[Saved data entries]
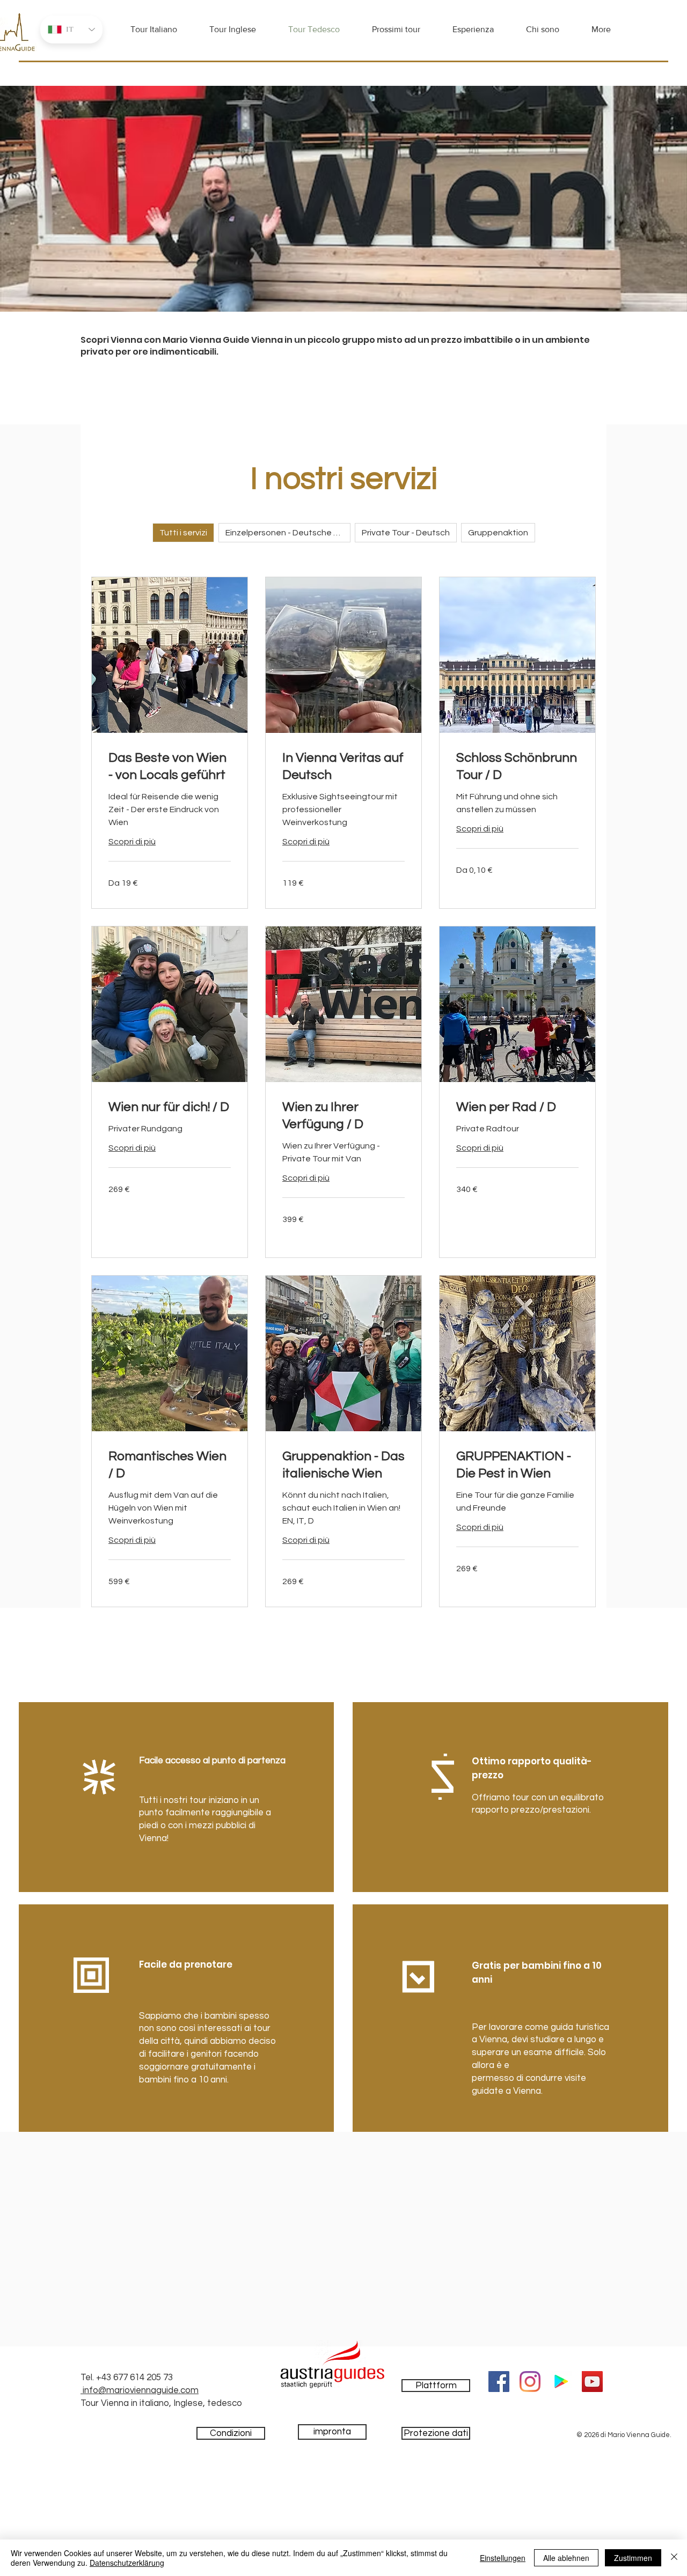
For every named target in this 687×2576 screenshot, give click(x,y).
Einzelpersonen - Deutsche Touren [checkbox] (287, 532)
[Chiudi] (674, 2557)
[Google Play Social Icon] (561, 2381)
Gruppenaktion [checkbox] (498, 532)
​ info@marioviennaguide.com (140, 2390)
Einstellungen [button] (502, 2557)
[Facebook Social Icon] (498, 2381)
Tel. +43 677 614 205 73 (127, 2377)
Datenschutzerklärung (127, 2562)
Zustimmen (633, 2557)
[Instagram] (530, 2381)
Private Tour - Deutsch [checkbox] (406, 532)
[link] (169, 766)
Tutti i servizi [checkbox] (183, 532)
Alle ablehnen (566, 2557)
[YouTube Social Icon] (592, 2381)
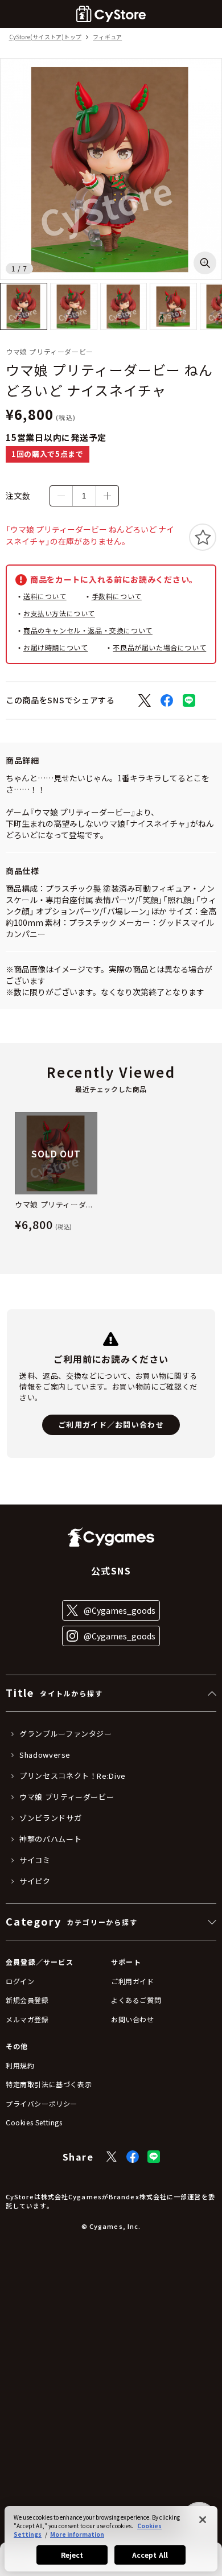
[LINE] (153, 2156)
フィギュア (107, 37)
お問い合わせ (132, 2019)
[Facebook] (132, 2156)
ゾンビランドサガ (50, 1818)
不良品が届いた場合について (159, 647)
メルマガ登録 (27, 2019)
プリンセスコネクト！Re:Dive (72, 1776)
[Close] (202, 2519)
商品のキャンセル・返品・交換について (88, 630)
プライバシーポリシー (41, 2103)
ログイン (20, 1981)
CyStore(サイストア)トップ (45, 37)
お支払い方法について (59, 613)
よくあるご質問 (136, 2000)
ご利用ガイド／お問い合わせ (111, 1424)
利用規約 (20, 2065)
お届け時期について (55, 647)
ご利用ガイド (132, 1981)
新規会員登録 (27, 2000)
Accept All (150, 2554)
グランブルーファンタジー (65, 1734)
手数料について (117, 596)
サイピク (35, 1881)
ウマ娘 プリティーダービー (66, 1797)
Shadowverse (45, 1755)
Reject (72, 2554)
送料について (45, 596)
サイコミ (35, 1860)
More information (77, 2534)
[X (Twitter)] (111, 2156)
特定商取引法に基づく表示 (49, 2084)
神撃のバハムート (50, 1839)
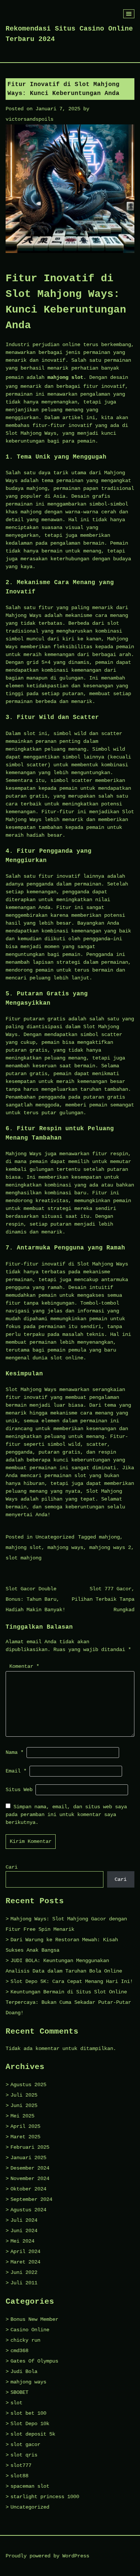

* Task directions
Given the records above, restate word for word only the lines starting at the one with "Gruppenaktion [checkbox] (498, 532)" and ending at the one with "[Instagram] (530, 2381)".

* Task solution
Gruppenaktion [checkbox] (498, 532)
​ info@marioviennaguide.com (140, 2390)
Einstellungen [button] (502, 2557)
[Facebook Social Icon] (498, 2381)
Tel. +43 677 614 205 73 (127, 2377)
Datenschutzerklärung (127, 2562)
Zustimmen (633, 2557)
[Instagram] (530, 2381)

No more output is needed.